_Task to complete_.
Extract every line of the material below and reproduce each one verbatim.

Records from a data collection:

>>

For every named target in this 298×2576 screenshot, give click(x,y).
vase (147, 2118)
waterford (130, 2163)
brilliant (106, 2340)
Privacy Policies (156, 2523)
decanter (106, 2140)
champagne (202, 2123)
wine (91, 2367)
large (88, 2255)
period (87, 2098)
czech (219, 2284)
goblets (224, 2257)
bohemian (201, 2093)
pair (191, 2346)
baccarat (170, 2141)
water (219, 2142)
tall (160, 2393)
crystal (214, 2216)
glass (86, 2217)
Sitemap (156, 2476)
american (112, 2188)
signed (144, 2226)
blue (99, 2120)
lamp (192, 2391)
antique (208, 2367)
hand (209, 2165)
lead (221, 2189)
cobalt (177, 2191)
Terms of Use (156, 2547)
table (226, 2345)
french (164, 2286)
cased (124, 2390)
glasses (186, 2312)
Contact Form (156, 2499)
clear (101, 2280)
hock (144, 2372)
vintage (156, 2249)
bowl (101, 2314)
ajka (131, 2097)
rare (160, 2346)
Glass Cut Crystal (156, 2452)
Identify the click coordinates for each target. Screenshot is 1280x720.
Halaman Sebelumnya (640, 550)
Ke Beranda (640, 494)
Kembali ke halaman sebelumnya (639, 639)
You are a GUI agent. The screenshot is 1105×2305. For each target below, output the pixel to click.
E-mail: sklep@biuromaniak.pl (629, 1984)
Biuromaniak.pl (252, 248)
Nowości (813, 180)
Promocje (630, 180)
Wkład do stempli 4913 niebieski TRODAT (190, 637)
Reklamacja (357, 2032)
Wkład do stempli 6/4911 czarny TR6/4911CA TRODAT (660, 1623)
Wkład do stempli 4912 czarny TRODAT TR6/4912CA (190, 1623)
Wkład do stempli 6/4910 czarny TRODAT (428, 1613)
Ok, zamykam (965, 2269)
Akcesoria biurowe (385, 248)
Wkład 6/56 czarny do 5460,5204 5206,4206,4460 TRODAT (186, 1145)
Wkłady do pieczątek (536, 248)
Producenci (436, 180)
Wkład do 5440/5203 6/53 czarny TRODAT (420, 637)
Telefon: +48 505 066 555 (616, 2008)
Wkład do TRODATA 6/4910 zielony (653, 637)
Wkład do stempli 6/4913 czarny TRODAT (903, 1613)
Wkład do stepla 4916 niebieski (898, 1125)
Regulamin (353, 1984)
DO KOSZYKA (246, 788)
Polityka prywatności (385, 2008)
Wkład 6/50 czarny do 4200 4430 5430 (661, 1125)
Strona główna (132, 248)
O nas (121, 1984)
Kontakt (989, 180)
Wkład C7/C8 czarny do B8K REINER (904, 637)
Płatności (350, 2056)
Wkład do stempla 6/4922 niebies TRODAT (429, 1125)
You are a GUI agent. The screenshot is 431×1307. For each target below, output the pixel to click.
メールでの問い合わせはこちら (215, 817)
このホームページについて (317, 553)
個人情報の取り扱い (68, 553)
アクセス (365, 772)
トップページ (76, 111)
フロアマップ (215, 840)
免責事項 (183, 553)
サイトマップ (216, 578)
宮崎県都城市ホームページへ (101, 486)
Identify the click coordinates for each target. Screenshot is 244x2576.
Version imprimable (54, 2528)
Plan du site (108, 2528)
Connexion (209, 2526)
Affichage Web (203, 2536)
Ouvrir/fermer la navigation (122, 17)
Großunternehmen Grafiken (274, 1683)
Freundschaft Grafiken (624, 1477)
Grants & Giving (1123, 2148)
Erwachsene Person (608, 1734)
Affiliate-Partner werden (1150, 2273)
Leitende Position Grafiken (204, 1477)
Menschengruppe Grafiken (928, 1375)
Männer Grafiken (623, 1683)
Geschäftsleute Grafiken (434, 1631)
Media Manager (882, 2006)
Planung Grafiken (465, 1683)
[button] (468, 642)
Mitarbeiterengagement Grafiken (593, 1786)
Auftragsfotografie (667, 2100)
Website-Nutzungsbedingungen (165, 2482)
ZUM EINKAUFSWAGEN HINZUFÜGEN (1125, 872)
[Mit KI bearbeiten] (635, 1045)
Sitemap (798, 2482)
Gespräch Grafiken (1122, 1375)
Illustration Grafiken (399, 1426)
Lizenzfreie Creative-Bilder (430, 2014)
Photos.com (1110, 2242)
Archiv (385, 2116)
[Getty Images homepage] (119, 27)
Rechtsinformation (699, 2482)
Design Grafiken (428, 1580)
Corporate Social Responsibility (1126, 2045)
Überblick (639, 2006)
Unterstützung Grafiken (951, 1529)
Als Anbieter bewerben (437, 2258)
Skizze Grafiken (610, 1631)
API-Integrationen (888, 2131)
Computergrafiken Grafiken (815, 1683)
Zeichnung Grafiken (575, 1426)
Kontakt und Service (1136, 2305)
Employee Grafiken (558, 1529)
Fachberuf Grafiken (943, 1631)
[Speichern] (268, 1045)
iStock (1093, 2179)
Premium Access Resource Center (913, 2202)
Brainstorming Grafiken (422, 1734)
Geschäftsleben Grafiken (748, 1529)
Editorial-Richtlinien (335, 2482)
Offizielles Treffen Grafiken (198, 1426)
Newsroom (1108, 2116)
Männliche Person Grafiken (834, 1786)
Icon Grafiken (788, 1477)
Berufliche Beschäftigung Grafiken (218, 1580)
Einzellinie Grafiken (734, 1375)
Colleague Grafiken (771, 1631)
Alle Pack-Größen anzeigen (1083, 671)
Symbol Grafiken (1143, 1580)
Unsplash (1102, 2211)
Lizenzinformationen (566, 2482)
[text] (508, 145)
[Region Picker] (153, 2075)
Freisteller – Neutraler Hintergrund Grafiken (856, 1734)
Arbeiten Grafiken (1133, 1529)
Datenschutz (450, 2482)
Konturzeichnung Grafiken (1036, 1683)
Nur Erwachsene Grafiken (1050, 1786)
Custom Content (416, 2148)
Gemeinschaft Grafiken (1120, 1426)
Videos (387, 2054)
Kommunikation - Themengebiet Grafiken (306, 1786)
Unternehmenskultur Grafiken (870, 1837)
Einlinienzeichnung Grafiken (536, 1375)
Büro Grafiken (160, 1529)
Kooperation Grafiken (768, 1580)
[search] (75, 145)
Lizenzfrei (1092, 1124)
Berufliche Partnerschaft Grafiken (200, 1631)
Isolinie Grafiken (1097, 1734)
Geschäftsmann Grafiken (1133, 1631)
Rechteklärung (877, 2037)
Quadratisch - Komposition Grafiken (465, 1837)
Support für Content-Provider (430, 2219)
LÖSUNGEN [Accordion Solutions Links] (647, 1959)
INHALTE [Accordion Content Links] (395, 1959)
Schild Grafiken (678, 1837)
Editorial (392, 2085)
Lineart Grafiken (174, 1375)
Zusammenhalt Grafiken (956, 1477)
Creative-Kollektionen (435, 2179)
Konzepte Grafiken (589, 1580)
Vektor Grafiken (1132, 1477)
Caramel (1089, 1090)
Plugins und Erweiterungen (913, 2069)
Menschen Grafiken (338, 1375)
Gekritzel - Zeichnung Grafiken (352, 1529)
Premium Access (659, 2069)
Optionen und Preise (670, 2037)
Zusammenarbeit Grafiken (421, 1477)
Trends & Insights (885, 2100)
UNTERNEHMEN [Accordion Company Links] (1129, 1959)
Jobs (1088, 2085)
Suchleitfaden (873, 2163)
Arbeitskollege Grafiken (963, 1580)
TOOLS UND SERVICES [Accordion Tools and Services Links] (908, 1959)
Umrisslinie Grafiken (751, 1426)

<<

_Exercise output_.
For every named target in this 298×2576 screenshot, give click(x,y).
vase (147, 2118)
waterford (130, 2163)
brilliant (106, 2340)
Privacy Policies (156, 2523)
decanter (106, 2140)
champagne (202, 2123)
wine (91, 2367)
large (88, 2255)
period (87, 2098)
czech (219, 2284)
goblets (224, 2257)
bohemian (201, 2093)
pair (191, 2346)
baccarat (170, 2141)
water (219, 2142)
tall (160, 2393)
crystal (214, 2216)
glass (86, 2217)
Sitemap (156, 2476)
american (112, 2188)
signed (144, 2226)
blue (99, 2120)
lamp (192, 2391)
antique (208, 2367)
hand (209, 2165)
lead (221, 2189)
cobalt (177, 2191)
Terms of Use (156, 2547)
table (226, 2345)
french (164, 2286)
cased (124, 2390)
glasses (186, 2312)
Contact Form (156, 2499)
clear (101, 2280)
hock (144, 2372)
vintage (156, 2249)
bowl (101, 2314)
ajka (131, 2097)
rare (160, 2346)
Glass Cut Crystal (156, 2452)
Identify the click coordinates for each target. Screenshot is 1280x720.
Halaman Sebelumnya (640, 550)
Ke Beranda (640, 494)
Kembali ke halaman sebelumnya (639, 639)
You are a GUI agent. The screenshot is 1105×2305. For each target below, output the pixel to click.
E-mail: sklep@biuromaniak.pl (629, 1984)
Biuromaniak.pl (252, 248)
Nowości (813, 180)
Promocje (630, 180)
Wkład do stempli 4913 niebieski TRODAT (190, 637)
Reklamacja (357, 2032)
Wkład do stempli 6/4911 czarny TR6/4911CA TRODAT (660, 1623)
Wkład do stempli 4912 czarny TRODAT TR6/4912CA (190, 1623)
Wkład do stempli 6/4910 czarny TRODAT (428, 1613)
Ok, zamykam (965, 2269)
Akcesoria biurowe (385, 248)
Wkład 6/56 czarny do 5460,5204 5206,4206,4460 TRODAT (186, 1145)
Wkłady do pieczątek (536, 248)
Producenci (436, 180)
Wkład do 5440/5203 6/53 czarny TRODAT (420, 637)
Telefon: +48 505 066 555 (616, 2008)
Wkład do TRODATA 6/4910 zielony (653, 637)
Wkład do stempli 6/4913 czarny TRODAT (903, 1613)
Wkład do stepla 4916 niebieski (898, 1125)
Regulamin (353, 1984)
DO KOSZYKA (246, 788)
Polityka prywatności (385, 2008)
Wkład 6/50 czarny do 4200 4430 5430 (661, 1125)
Strona główna (132, 248)
O nas (121, 1984)
Kontakt (989, 180)
Wkład C7/C8 czarny do B8K REINER (904, 637)
Płatności (350, 2056)
Wkład do stempla 6/4922 niebies TRODAT (429, 1125)
You are a GUI agent. The screenshot is 431×1307. For each target below, output the pixel to click.
メールでの問い合わせはこちら (215, 817)
このホームページについて (317, 553)
個人情報の取り扱い (68, 553)
アクセス (365, 772)
トップページ (76, 111)
フロアマップ (215, 840)
免責事項 (183, 553)
サイトマップ (216, 578)
宮崎県都城市ホームページへ (101, 486)
Identify the click coordinates for each target. Screenshot is 244x2576.
Version imprimable (54, 2528)
Plan du site (108, 2528)
Connexion (209, 2526)
Affichage Web (203, 2536)
Ouvrir/fermer la navigation (122, 17)
Großunternehmen Grafiken (274, 1683)
Freundschaft Grafiken (624, 1477)
Grants & Giving (1123, 2148)
Erwachsene Person (608, 1734)
Affiliate-Partner werden (1150, 2273)
Leitende Position Grafiken (204, 1477)
Menschengruppe Grafiken (928, 1375)
Männer Grafiken (623, 1683)
Geschäftsleute Grafiken (434, 1631)
Media Manager (882, 2006)
Planung Grafiken (465, 1683)
[button] (468, 642)
Mitarbeiterengagement Grafiken (593, 1786)
Auftragsfotografie (667, 2100)
Website-Nutzungsbedingungen (165, 2482)
ZUM EINKAUFSWAGEN HINZUFÜGEN (1125, 872)
[Mit KI bearbeiten] (635, 1045)
Sitemap (798, 2482)
Gespräch Grafiken (1122, 1375)
Illustration Grafiken (399, 1426)
Lizenzfreie Creative-Bilder (430, 2014)
Photos.com (1110, 2242)
Archiv (385, 2116)
[Getty Images homepage] (119, 27)
Rechtsinformation (699, 2482)
Design Grafiken (428, 1580)
Corporate Social Responsibility (1126, 2045)
Überblick (639, 2006)
Unterstützung Grafiken (951, 1529)
Als Anbieter bewerben (437, 2258)
Skizze Grafiken (610, 1631)
API-Integrationen (888, 2131)
Computergrafiken Grafiken (815, 1683)
Zeichnung Grafiken (575, 1426)
Kontakt und Service (1136, 2305)
Employee Grafiken (558, 1529)
Fachberuf Grafiken (943, 1631)
[Speichern] (268, 1045)
iStock (1093, 2179)
Premium Access Resource Center (913, 2202)
Brainstorming Grafiken (422, 1734)
Geschäftsleben Grafiken (748, 1529)
Editorial-Richtlinien (335, 2482)
Offizielles Treffen Grafiken (198, 1426)
Newsroom (1108, 2116)
Männliche Person Grafiken (834, 1786)
Icon Grafiken (788, 1477)
Berufliche Beschäftigung Grafiken (218, 1580)
Einzellinie Grafiken (734, 1375)
Colleague Grafiken (771, 1631)
Alle Pack-Größen anzeigen (1083, 671)
Symbol Grafiken (1143, 1580)
Unsplash (1102, 2211)
Lizenzinformationen (566, 2482)
[text] (508, 145)
[Region Picker] (153, 2075)
Freisteller – Neutraler Hintergrund Grafiken (856, 1734)
Arbeiten Grafiken (1133, 1529)
Datenschutz (450, 2482)
Konturzeichnung Grafiken (1036, 1683)
Nur Erwachsene Grafiken (1050, 1786)
Custom Content (416, 2148)
Gemeinschaft Grafiken (1120, 1426)
Videos (387, 2054)
Kommunikation - Themengebiet Grafiken (306, 1786)
Unternehmenskultur Grafiken (870, 1837)
Einlinienzeichnung Grafiken (536, 1375)
Büro Grafiken (160, 1529)
Kooperation Grafiken (768, 1580)
[search] (75, 145)
Lizenzfrei (1092, 1124)
Berufliche Partnerschaft Grafiken (200, 1631)
Isolinie Grafiken (1097, 1734)
Geschäftsmann Grafiken (1133, 1631)
Rechteklärung (877, 2037)
Quadratisch - Komposition Grafiken (465, 1837)
Support für Content-Provider (430, 2219)
LÖSUNGEN [Accordion Solutions Links] (647, 1959)
INHALTE [Accordion Content Links] (395, 1959)
Schild Grafiken (678, 1837)
Editorial (392, 2085)
Lineart Grafiken (174, 1375)
Zusammenhalt Grafiken (956, 1477)
Creative-Kollektionen (435, 2179)
Konzepte Grafiken (589, 1580)
Vektor Grafiken (1132, 1477)
Caramel (1089, 1090)
Plugins und Erweiterungen (913, 2069)
Menschen Grafiken (338, 1375)
Gekritzel - Zeichnung Grafiken (352, 1529)
Premium Access (659, 2069)
Optionen und Preise (670, 2037)
Zusammenarbeit Grafiken (421, 1477)
Trends & Insights (885, 2100)
UNTERNEHMEN [Accordion Company Links] (1129, 1959)
Jobs (1088, 2085)
Suchleitfaden (873, 2163)
Arbeitskollege Grafiken (963, 1580)
TOOLS UND SERVICES [Accordion Tools and Services Links] (908, 1959)
Umrisslinie Grafiken (751, 1426)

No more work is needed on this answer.